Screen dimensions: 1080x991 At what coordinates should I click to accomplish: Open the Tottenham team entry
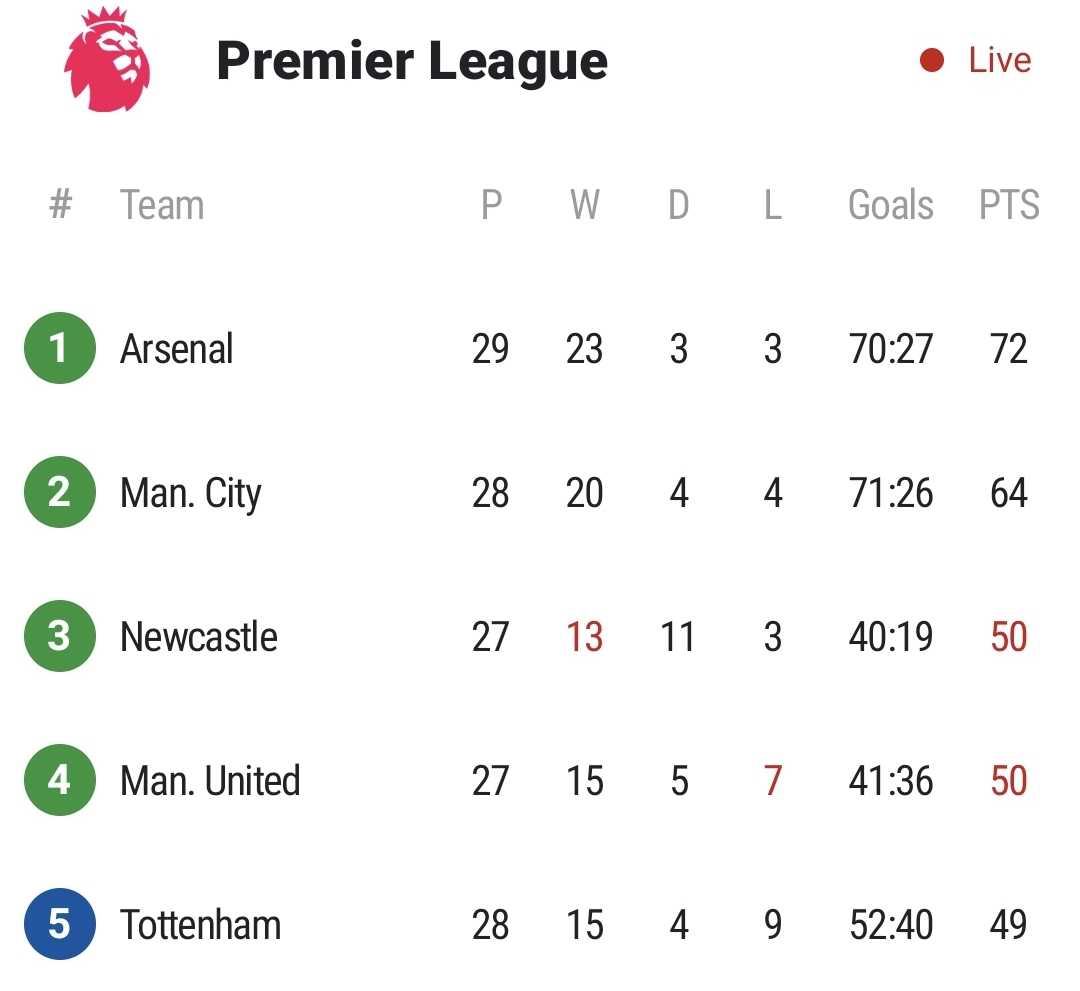(x=200, y=924)
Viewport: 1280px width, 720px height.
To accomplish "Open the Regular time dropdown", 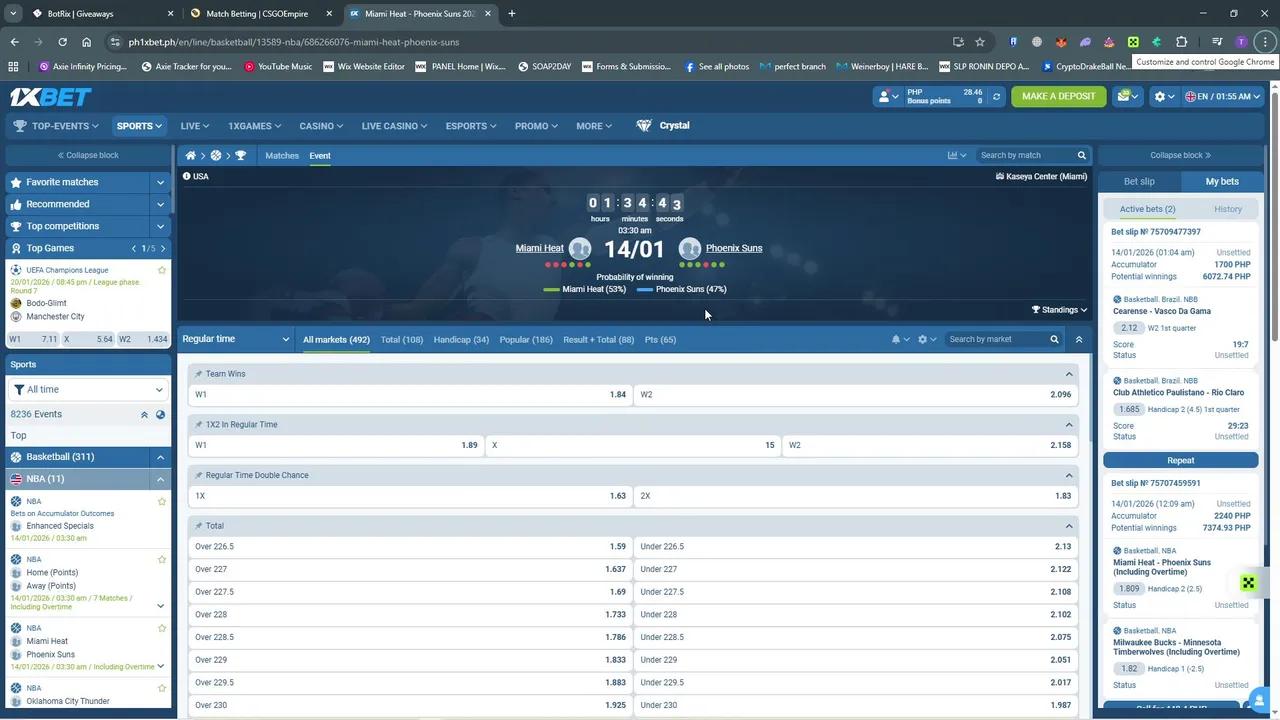I will click(x=236, y=339).
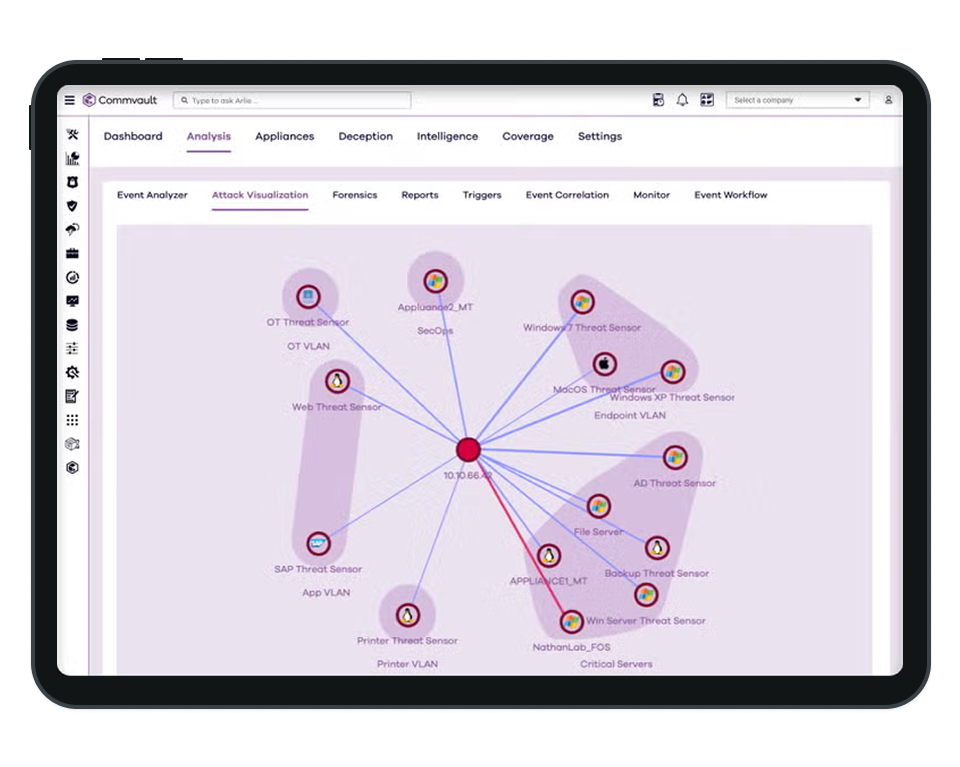Image resolution: width=960 pixels, height=767 pixels.
Task: Open the user profile icon
Action: pyautogui.click(x=888, y=100)
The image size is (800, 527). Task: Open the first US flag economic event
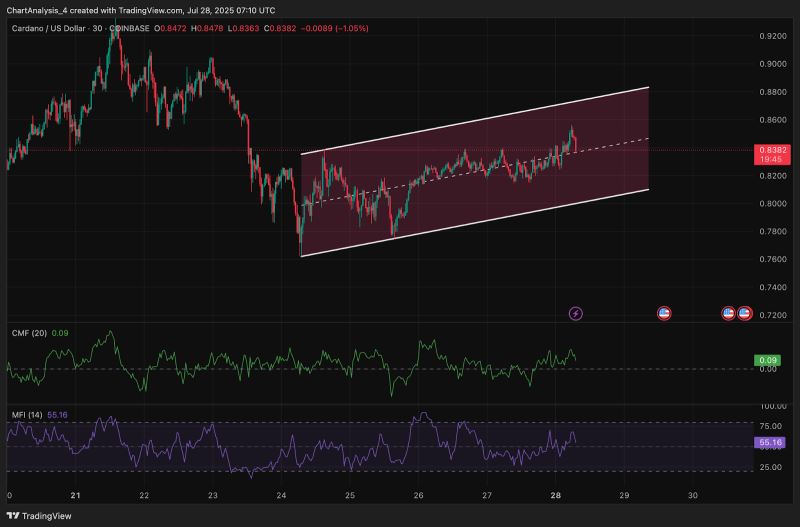point(663,314)
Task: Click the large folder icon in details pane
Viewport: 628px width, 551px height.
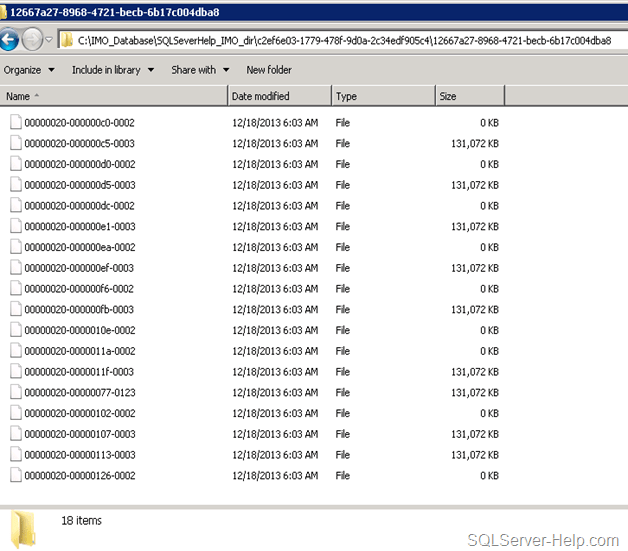Action: pos(23,527)
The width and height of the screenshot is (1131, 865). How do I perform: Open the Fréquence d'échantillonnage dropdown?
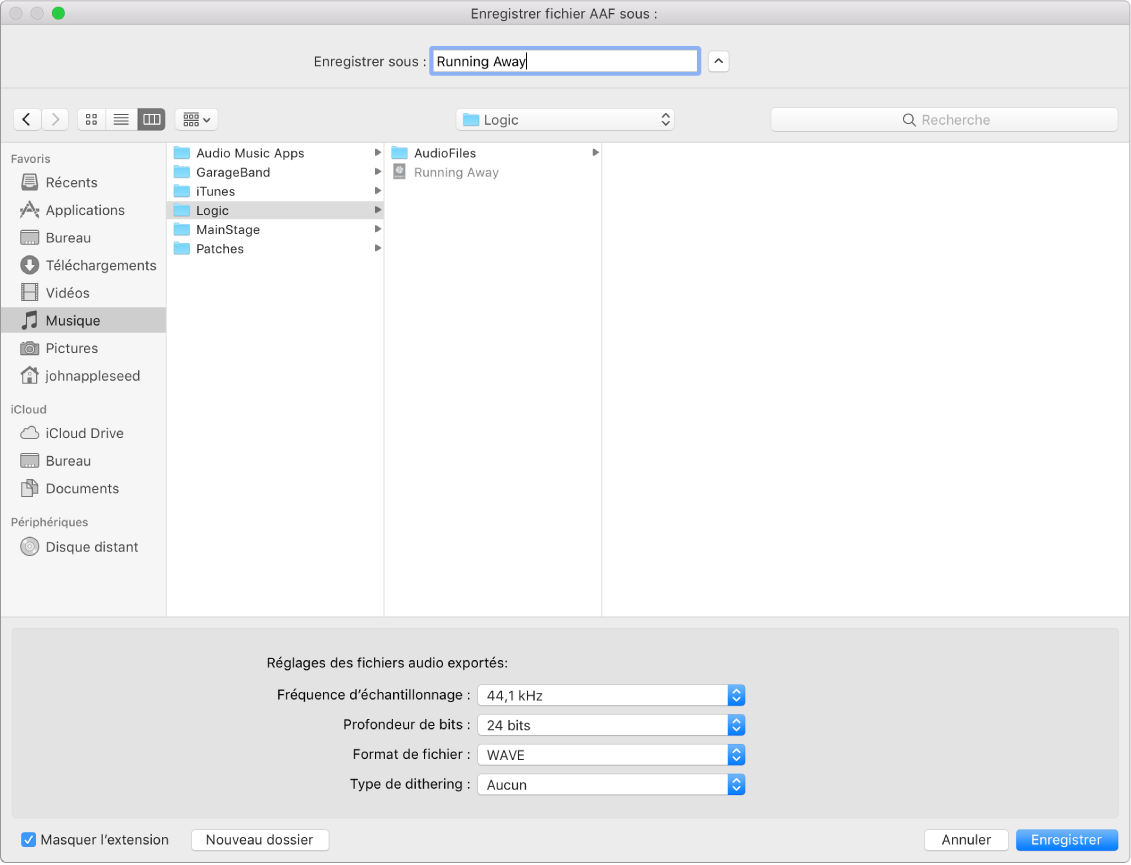pyautogui.click(x=611, y=695)
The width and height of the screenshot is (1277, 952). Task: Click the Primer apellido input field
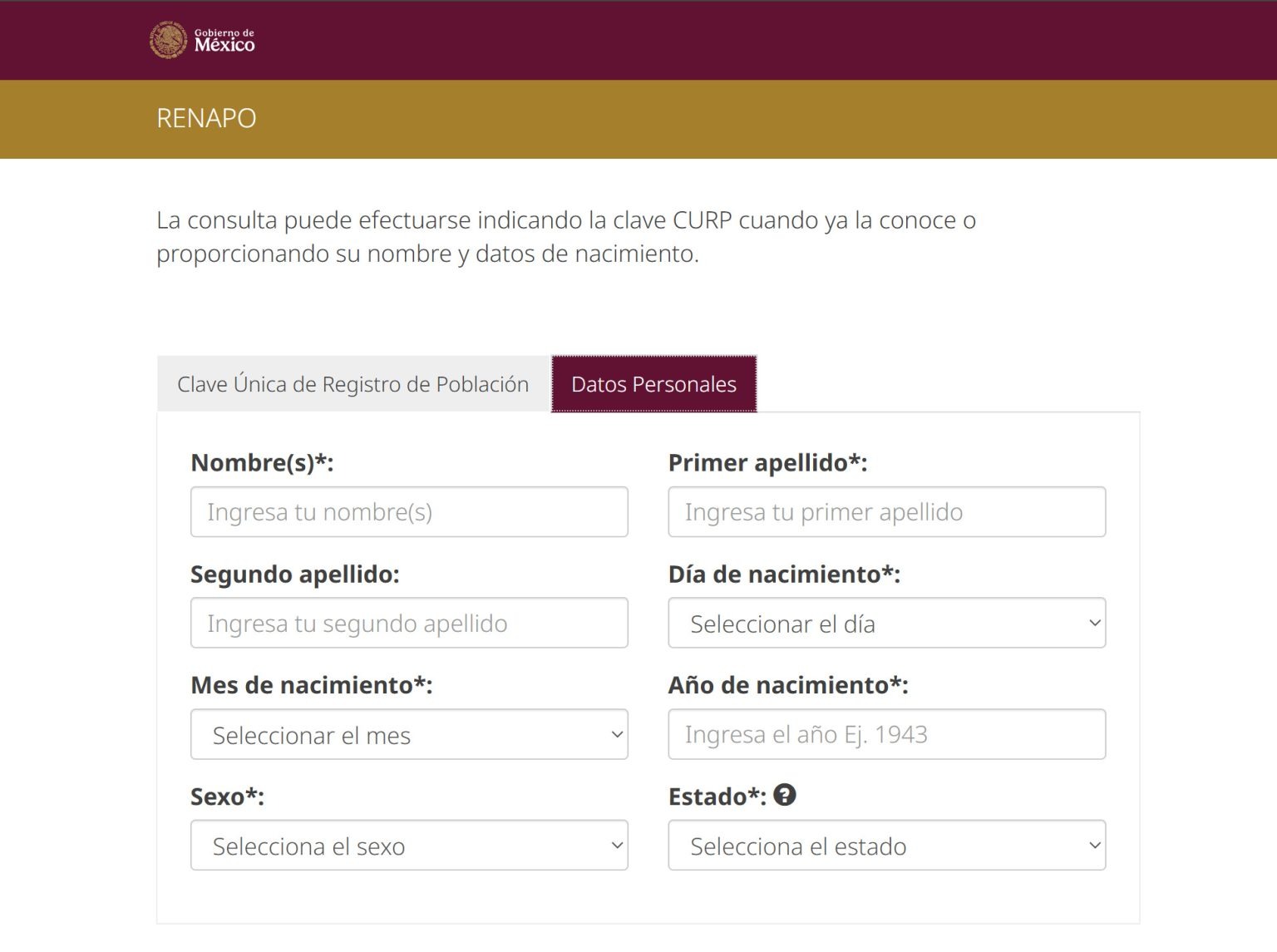[x=886, y=511]
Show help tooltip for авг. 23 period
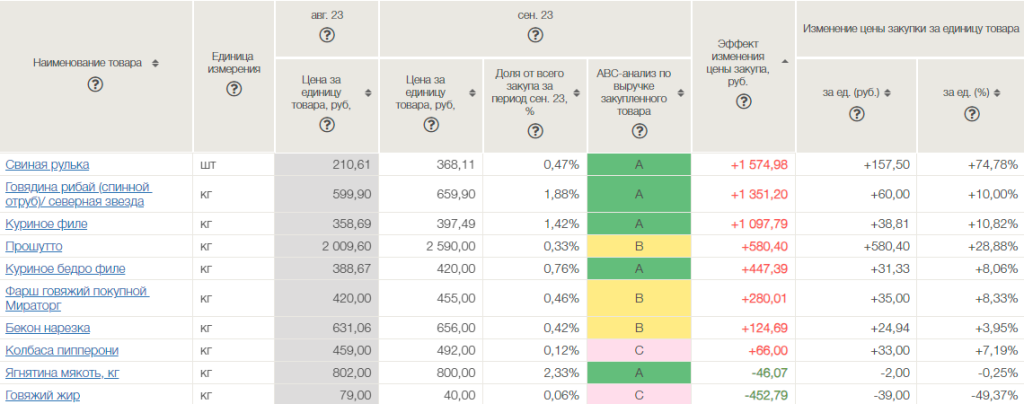 pyautogui.click(x=326, y=36)
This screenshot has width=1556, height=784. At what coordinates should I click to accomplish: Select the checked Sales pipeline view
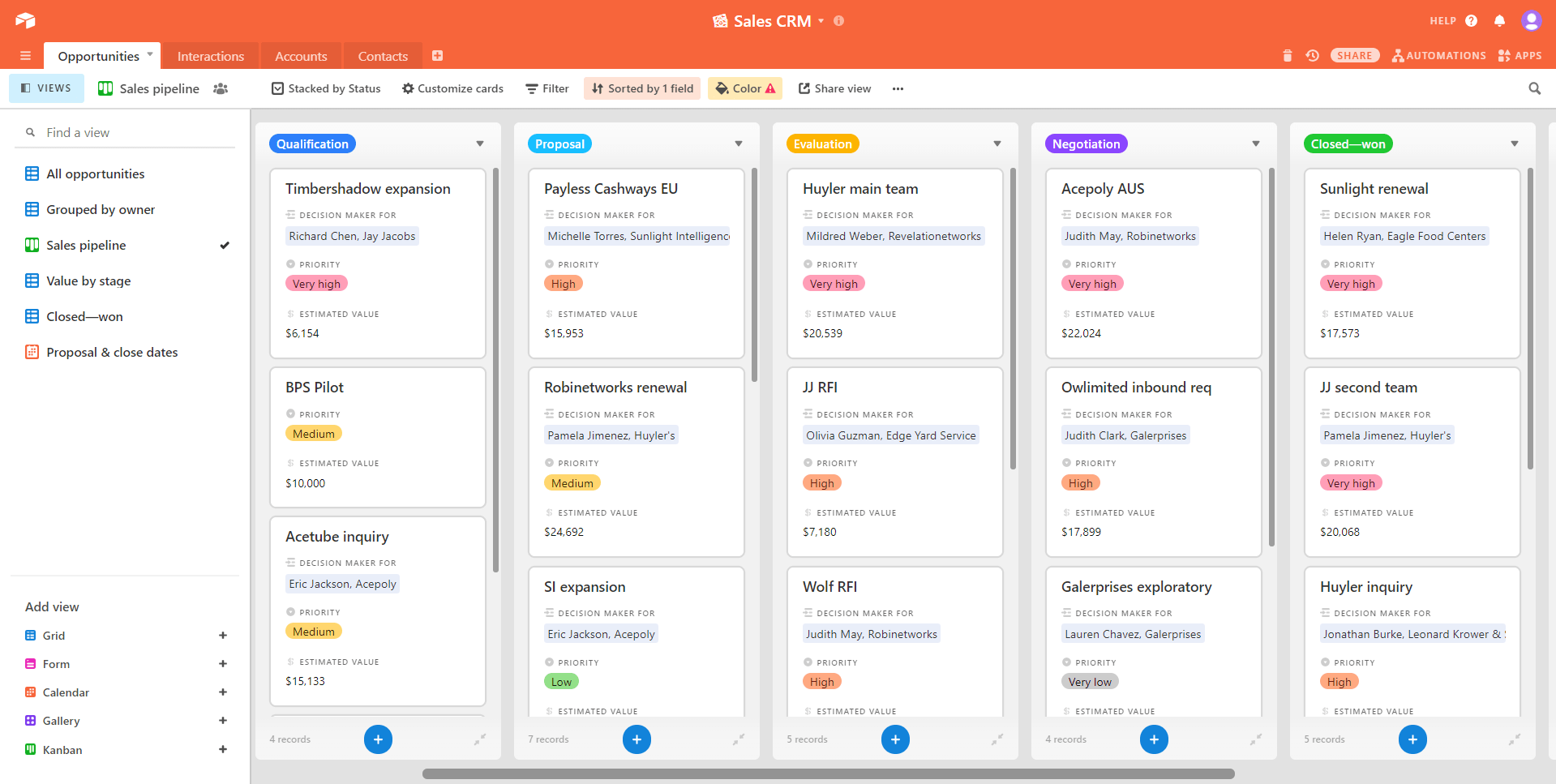pos(86,245)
• • • • •
*Exercise directions*
Give again, exactly, the lines starting at the first entry above and ending at the line with "Viewport: 1280px width, 720px height."; please leave pictures out.

*Written reply*
Screen dimensions: 1080x991 At what coordinates should I click to accomplish: Open the Tottenham team entry
(x=200, y=924)
Viewport: 1280px width, 720px height.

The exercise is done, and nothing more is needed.